__Passage__.
The men’s High Jump became the first of the three vertical jumps contested so far in Daegu to produce finalists who had to clear the automatic qualifying height.


Eighteen men cleared 2.28m, one height below the 2.31m required for automatic qualification, so the bar in both groups had to be raised to 2.31m.


Two men who will be glad, almost regardless of the outcome of the final on Thursday, are Darwin Edwards of St Lucia and Zhang Guowei of China.


Edwards, who is based in Britain, set a new St Lucian national record in clearing 2.31m. His competitive record for 2011 reads like a club athlete’s – lots of regional and British League meetings, just one international, at Cork, in Ireland – but now he can add ‘World Championships finalist’ to his resume. He is St Lucia’s first finalist.


Zhang merely got a personal best of 2.31m. Both China’s national record and the honour of being its first World Championships finalist belong to Zhu Jianhua who held the world record at 2.37m, 2.38m and 2.39m as he was a bronze medallist at the first World Championships in Helsinki in 1983 and the Los Angeles 1984 Olympic Games.


Zhang is China’s first finalist since, and didn’t he celebrate – ripping off his singlet and waving it to the group of Chinese supporters gathered at the high jump fan end.


Ten men got 2.31m with another three – Aleksey Dmitrik, Russian champion at 2.36m, Raul Spank and Trevor Barry advancing as they were tied at 2.28m. So there will be 13 finalists, lucky for someone.


As usual, the qualifiers did so with varying degrees of comfort. Osaka 2007 champion Donald Thomas got 2.31m at the second attempt, and gave the bar a good old wallop as he went over. Somehow it stayed up.


Among the favourites, Mutaz Essa Barshim, Ivan Ukhov, Jesse Williams, Aleksandr Shustov and Jaroslav Baba got through with a minimum of fuss, while Dmytro Demyanyuk of the Ukraine, the surprise winner of the European Team championships at 2.35m, made it with a third-time clearance at 2.31m.


Another to make his first major final was Dimitrios Chondrokoukis of Greece. He was sixth at the 2006 world junior championships and has cleared 2.32m this year.


Kyriakos Ioannou of Cyprus, the silver medallist in Berlin two years ago and eighth performer in the world this year at 2.33m, did not compete in the qualifying round.

__Aim a__. Summarize the high jump report in two sentences.
The report above and the entries below are unrelated material.

__Data supplied__.

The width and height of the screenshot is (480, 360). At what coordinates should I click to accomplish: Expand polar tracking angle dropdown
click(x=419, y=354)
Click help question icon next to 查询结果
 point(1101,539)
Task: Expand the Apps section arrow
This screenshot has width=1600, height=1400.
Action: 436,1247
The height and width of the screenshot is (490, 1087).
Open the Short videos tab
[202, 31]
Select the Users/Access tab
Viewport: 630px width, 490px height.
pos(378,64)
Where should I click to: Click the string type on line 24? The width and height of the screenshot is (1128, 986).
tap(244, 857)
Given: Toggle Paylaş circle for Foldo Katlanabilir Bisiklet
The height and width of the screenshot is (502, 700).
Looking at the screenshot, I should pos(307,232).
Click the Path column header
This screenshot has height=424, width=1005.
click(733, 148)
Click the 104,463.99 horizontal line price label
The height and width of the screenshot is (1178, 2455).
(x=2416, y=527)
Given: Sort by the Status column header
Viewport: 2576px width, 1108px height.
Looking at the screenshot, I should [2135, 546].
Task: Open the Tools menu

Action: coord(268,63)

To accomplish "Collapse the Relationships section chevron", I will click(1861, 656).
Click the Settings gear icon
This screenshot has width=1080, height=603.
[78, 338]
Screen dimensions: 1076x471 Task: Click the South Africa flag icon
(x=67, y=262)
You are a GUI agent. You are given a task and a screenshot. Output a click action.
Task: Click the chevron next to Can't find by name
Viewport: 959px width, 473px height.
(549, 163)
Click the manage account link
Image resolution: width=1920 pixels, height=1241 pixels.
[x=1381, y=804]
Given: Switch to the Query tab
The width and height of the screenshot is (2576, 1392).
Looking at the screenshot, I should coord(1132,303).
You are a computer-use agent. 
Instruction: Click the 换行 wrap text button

__Aim b__. Arrange the entries as a Markdown table with the columns No. and Entry line, starting at the line that contains "Given: Switch to the Query tab" and ending at the last line of the entries. Leave out blank lines.

__Task solution a__. In the men's High Jump qualifying in Daegu, eighteen men cleared 2.28m, so the bar in both groups had to be raised to 2.31m, the automatic qualifying height. Ten men cleared 2.31m and three more advanced tied at 2.28m, giving 13 finalists, among them Darwin Edwards, St Lucia's first finalist, and Zhang Guowei, China's first finalist since Zhu Jianhua.

__Task solution b__.
| No. | Entry line |
|---|---|
| 1 | Given: Switch to the Query tab |
| 2 | The width and height of the screenshot is (2576, 1392). |
| 3 | Looking at the screenshot, I should coord(1132,303). |
| 4 | You are a computer-use agent.  |
| 5 | Instruction: Click the 换行 wrap text button |